===== Information provided =====
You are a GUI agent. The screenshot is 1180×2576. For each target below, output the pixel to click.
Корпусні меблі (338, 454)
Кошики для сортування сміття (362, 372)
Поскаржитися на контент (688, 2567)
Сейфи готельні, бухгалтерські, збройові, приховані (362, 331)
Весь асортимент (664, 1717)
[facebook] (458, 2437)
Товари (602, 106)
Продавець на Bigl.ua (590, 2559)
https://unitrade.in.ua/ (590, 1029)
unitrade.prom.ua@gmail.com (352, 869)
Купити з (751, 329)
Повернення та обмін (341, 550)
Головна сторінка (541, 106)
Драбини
=====
===== Information provided =====
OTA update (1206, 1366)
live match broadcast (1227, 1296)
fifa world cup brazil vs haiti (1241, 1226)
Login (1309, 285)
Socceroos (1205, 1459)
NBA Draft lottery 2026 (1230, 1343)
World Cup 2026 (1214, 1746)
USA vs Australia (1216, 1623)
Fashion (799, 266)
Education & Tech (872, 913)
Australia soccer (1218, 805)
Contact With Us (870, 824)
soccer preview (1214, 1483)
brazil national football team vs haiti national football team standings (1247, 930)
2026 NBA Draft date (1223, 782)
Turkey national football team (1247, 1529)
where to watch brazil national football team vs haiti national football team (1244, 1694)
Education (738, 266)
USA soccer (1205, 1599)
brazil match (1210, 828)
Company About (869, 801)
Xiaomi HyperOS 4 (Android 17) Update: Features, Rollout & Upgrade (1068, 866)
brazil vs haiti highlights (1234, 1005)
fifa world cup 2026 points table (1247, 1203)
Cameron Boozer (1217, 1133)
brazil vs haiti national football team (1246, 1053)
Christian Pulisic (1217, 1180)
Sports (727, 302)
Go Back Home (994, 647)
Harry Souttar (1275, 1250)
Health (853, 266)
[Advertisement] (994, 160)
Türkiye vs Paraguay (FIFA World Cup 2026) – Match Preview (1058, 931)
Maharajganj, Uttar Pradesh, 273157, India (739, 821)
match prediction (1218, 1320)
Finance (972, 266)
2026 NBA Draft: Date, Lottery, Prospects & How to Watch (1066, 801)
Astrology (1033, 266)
=====
◆ What you need to do ◆
Each line above from the one with "World Cup 2026 (1214, 1746)" up to and including the one with "Astrology (1033, 266)" must be set down exactly, and no line outside that span may appear.

◆ Answer below ◆
World Cup 2026 (1214, 1746)
USA vs Australia (1216, 1623)
Fashion (799, 266)
Education & Tech (872, 913)
Australia soccer (1218, 805)
Contact With Us (870, 824)
soccer preview (1214, 1483)
brazil national football team vs haiti national football team standings (1247, 930)
2026 NBA Draft date (1223, 782)
Turkey national football team (1247, 1529)
where to watch brazil national football team vs haiti national football team (1244, 1694)
Education (738, 266)
USA soccer (1205, 1599)
brazil match (1210, 828)
Company About (869, 801)
Xiaomi HyperOS 4 (Android 17) Update: Features, Rollout & Upgrade (1068, 866)
brazil vs haiti highlights (1234, 1005)
fifa world cup 2026 points table (1247, 1203)
Cameron Boozer (1217, 1133)
brazil vs haiti national football team (1246, 1053)
Christian Pulisic (1217, 1180)
Sports (727, 302)
Go Back Home (994, 647)
Harry Souttar (1275, 1250)
Health (853, 266)
[Advertisement] (994, 160)
Türkiye vs Paraguay (FIFA World Cup 2026) – Match Preview (1058, 931)
Maharajganj, Uttar Pradesh, 273157, India (739, 821)
match prediction (1218, 1320)
Finance (972, 266)
2026 NBA Draft: Date, Lottery, Prospects & How to Watch (1066, 801)
Astrology (1033, 266)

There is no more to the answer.